Monday 21 August 2017

The trials of half writing

One of the problems of putting a book together is getting the order right and then finding that getting all the physical bits for this is a problem in the short term. As this is my third crack at this I've got used to suddenly shuffling about and moving to another section in order not to waste time. This is dangerous as it's at this point that mistakes are likely with photo numbers and the like.
This has just happened while I was researching coaches. As usual the more you know the more there is to know, and being one of those people who is happy to accept that I know nothing in the first place I keep looking. I was happy to use the buffers that I had on the next section, but a read of various tracts and forum posts made me uneasy and desirous to improve the situation. Then the question: Do I mail order the bits from Dart Castings, or wait until I probably go to Scaleforum a month away? The second question is, if the latter, what do I move onto in the mean time? And is this dangerous? It might be time for a bit of pagoda work...
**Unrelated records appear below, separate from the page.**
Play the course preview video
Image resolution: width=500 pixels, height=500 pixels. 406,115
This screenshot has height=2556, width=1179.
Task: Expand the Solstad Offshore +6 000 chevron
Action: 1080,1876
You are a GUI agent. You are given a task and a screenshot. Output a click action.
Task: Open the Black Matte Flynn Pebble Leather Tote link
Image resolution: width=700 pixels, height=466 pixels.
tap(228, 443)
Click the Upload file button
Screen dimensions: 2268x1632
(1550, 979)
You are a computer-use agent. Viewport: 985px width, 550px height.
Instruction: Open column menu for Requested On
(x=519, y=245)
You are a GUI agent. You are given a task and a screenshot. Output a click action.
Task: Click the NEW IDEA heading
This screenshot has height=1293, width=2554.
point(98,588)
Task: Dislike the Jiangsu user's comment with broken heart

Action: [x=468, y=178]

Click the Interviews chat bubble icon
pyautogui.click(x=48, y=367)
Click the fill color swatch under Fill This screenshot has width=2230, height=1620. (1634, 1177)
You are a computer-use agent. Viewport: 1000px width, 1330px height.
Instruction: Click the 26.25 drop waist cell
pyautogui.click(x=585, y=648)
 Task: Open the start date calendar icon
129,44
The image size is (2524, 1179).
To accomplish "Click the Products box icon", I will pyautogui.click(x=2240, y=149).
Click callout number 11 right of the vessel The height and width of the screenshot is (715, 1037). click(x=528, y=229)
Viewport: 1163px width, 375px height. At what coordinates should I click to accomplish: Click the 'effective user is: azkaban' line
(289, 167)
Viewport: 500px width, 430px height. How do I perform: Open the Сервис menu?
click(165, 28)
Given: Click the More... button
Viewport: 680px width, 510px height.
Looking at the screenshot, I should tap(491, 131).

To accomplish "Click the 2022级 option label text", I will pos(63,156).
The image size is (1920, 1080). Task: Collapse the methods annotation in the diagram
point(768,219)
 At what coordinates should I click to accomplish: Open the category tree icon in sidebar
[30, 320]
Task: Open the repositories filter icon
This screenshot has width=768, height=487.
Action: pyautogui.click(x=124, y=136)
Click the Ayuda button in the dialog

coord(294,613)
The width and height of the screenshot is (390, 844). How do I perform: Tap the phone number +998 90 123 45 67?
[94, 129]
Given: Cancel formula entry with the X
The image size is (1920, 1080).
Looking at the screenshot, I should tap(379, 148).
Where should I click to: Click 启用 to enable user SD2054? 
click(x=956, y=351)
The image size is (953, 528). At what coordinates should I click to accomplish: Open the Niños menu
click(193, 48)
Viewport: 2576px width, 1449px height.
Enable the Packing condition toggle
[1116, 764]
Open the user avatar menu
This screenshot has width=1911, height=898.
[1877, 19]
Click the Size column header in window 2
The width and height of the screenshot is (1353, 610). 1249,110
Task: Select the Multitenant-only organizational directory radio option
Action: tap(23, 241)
  1. I feel your pain. In fact, I feel MY pain, as I've just been in hospital for a kidney stone operation.
    But back in the real world, I can sympathise with the desire to maintain continuity, balanced against the need to make progress. I'm currently half way through the sequel to BotT and have a similar problem? puzzle? challenge?
    The bulk of the book is set in the spring of one year but there is a parallel story involving Wolfgang (remember?)that begins in the spring of the previous year. I've got to find a way to bring these two events together, logically and chronologically. I know it will work, eventually, but I mustn't worry too much about it now or it will do my nut in.

  2. Off topic I know. But a first glance at the picture and I thought you'd produced cracking a new station building for the AoC.

    1. In theory it would be a good idea as it's quite close to the original kit building recommended. However... I'm not that cracking more's the pity.